March 15, 2011

Watson and Kasparov


Around work, it's well-known that I'm a bit of a chess nut, always up for a game. I'm not a very strong player, but I understand the game well enough to appreciate the play of those who are. I love games: board games, puzzles, computer games, crosswords, you name it.

So I was quite interested in the recent Jeopardy contest in which IBM's Watson computer program competed, and won.

This, of course, is not the first time that IBM's computer programmers have taken on the best human game players and defeated them: I still vividly remember the Kasparov-versus-DeepBlue chess matches of the late 1990's. Interestingly, Kasparov recently wrote a fascinating and detailed memoir of the experience for the New York Review of Books: The Chess Master and the Computer. If you haven't seen his article, I recommend it highly.

As Kasparov notes, building a program which played better chess than a human turned out to take us in a different direction than originally anticipated:

The AI crowd, too, was pleased with the result and the attention, but dismayed by the fact that Deep Blue was hardly what their predecessors had imagined decades earlier when they dreamed of creating a machine to defeat the world chess champion. Instead of a computer that thought and played chess like a human, with human creativity and intuition, they got one that played like a machine, systematically evaluating 200 million possible moves on the chess board per second and winning with brute number-crunching force.

Not surprisingly, Kasparov's observations on Watson's victory are both insightful and rather similar to his analysis of DeepBlue:

Much like how computers play chess, reducing the algorithm into "crunchable" elements can simulate the way humans do things in the result even though the computer's method is entirely different. If the result—the chess move, the Jeopardy answer—is all that matters, it's a success. If how the result is achieved matters more, I'm not so sure. For example, Deep Blue had no real impact on chess or science despite the hype surrounding its sporting achievement in defeating me.

As Mig Greengard, one of Kasparov's long-time assistants, notes, widely available search engines such as Google already do a similarly fine job of searching for knowledge and displaying the results of that search.

Interestingly, as Kasparov notes, although computers never turned out to play like humans, increasingly humans are learning how to play like computers. The widespread availability of powerful cheap chess-playing computer software has dramatically improved and enhanced the world of chess. Where once only a few players such as Kasparov had access to these tools, now the use of a sophisticated computer chess assistant is routine, and the result is that the top players are more closely competitive than ever before.

Here in America, the best current player is Hikaru Nakamura, who was born in Japan but moved to the United States when he was two years old. Nakamura's use of computer chess-playing software for training and preparation was described in a wonderful article last year by Debra Littlejohn Shinder: The Role of Computers In Planning Chess Strategy. As she says, "you grow stronger in your game by playing against those who are equal or higher in rating than you," and your tireless computer is ideal for this practice and training.

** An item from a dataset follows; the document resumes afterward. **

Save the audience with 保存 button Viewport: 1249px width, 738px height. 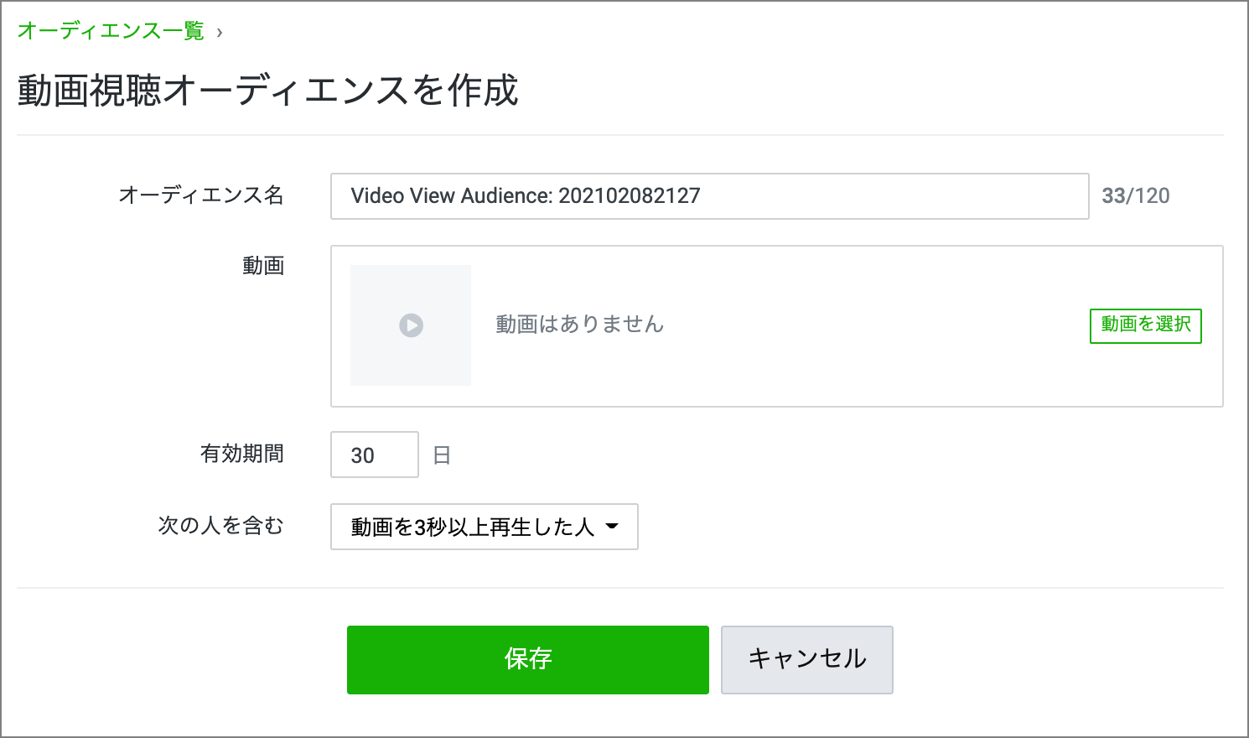point(527,659)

So where does this leave us, as we consider the implications of the Watson result, and the future of so-called "Artificial Intelligence"? I find myself agreeing with Professor Sean Dorrance Kelly of Harvard and Professor Hubert Dreyfus of Berkeley, who write:

Watson’s ability to process natural language, to resolve linguistic ambiguities and to evaluate the puns, slang, nuance and oblique allusions characteristic of a typical “Jeopardy!” question or category is impressive indeed. Nevertheless, the arrival of our new computer overlords is not exactly around the corner.

As Kelly and Dreyfus observe, the real key is not knowing when you are right, but knowing when you are wrong:

Knowing when it’s relevant to pay attention to the mismatch and when it’s not is trivial for a human being. But Watson doesn’t understand relevance at all. It only measures statistical frequencies.

Computers are wonderful tools, and competitions such as the IBM DeepBlue and Watson events are great for focusing effort on advancing our knowledge of how to build more powerful and more useful tools. But let's not waste time fretting about the computer's "intelligence" or worrying about whether it cheated or not; instead, let's keep trying to improve our own abilities and skills using these wonderful computing tools as our tireless assistants.